MEXICO CITY, Mexico -- Mexico’s Roman Catholic Church has criticized a vote in the Senate to legalize the possession, cultivation and use of small amounts of marijuana.
The bill adopted last week must still go to the lower house of Congress for a vote.
It would legalize the possession of up to an ounce (28 grams) of marijuana by adults as long as they did not consume it in front of children. The bill also would authorize a person to grow up to six pot plants, and open the way for establishing a system of licensing for larger-scale production and sale.
The Mexican Bishops Council said in a statement that Chamber of Deputies should modify the bill “to emphasize health and public safety.”
“The bill that was approved does not address the health damages that arise from an ever increasing use of marijuana, does not address the effects on families due to young people's consumption of drugs, and does not contribute the to reducing and inhibiting exposure to drugs,” the council wrote.

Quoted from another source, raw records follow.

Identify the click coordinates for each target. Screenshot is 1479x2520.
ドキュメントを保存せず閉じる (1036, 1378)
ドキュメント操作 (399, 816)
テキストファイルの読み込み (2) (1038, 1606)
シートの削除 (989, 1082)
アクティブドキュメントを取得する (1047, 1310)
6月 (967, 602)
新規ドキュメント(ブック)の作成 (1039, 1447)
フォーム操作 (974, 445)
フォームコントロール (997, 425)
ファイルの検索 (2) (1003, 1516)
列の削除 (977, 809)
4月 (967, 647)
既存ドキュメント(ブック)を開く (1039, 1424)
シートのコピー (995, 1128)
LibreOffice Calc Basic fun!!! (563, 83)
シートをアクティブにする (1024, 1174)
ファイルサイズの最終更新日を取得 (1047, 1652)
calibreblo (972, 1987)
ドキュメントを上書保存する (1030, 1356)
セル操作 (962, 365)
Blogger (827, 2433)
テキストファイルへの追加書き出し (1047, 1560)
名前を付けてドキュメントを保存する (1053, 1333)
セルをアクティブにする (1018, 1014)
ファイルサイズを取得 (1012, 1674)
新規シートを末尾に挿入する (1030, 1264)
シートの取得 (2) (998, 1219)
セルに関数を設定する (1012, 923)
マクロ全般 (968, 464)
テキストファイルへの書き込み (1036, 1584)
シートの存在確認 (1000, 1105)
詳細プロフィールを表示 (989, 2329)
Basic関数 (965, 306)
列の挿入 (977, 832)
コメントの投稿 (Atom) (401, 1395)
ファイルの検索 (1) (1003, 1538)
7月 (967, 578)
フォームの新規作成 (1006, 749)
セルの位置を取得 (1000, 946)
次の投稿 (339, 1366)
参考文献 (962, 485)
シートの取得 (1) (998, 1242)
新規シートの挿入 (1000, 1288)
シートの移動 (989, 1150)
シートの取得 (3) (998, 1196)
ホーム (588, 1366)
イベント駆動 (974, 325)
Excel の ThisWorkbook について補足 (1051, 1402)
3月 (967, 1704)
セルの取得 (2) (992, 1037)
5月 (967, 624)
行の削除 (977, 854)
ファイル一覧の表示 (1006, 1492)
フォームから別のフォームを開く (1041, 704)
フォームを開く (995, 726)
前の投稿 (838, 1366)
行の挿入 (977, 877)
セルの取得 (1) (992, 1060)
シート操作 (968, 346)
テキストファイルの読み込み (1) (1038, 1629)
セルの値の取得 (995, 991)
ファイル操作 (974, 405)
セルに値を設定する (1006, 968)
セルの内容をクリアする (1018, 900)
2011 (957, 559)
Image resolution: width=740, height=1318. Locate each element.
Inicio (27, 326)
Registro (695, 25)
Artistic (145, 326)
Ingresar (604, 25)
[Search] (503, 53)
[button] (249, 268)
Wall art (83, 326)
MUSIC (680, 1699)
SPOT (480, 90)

The church said that with the approval of the bill, “public health and welfare are no longer the priority, and cede to the tastes of individuals, even though they may damage others. The demands for irresponsible liberty for a few, are placed above the common good and health."
Supporters of the measure argue it will help take the marijuana trade out of the hands of the country's violent drug cartels, for whom it is still a source of huge illicit profits.
For several years, Mexico's Supreme Court has granted injunctions allowing individuals to grow pot for their own use.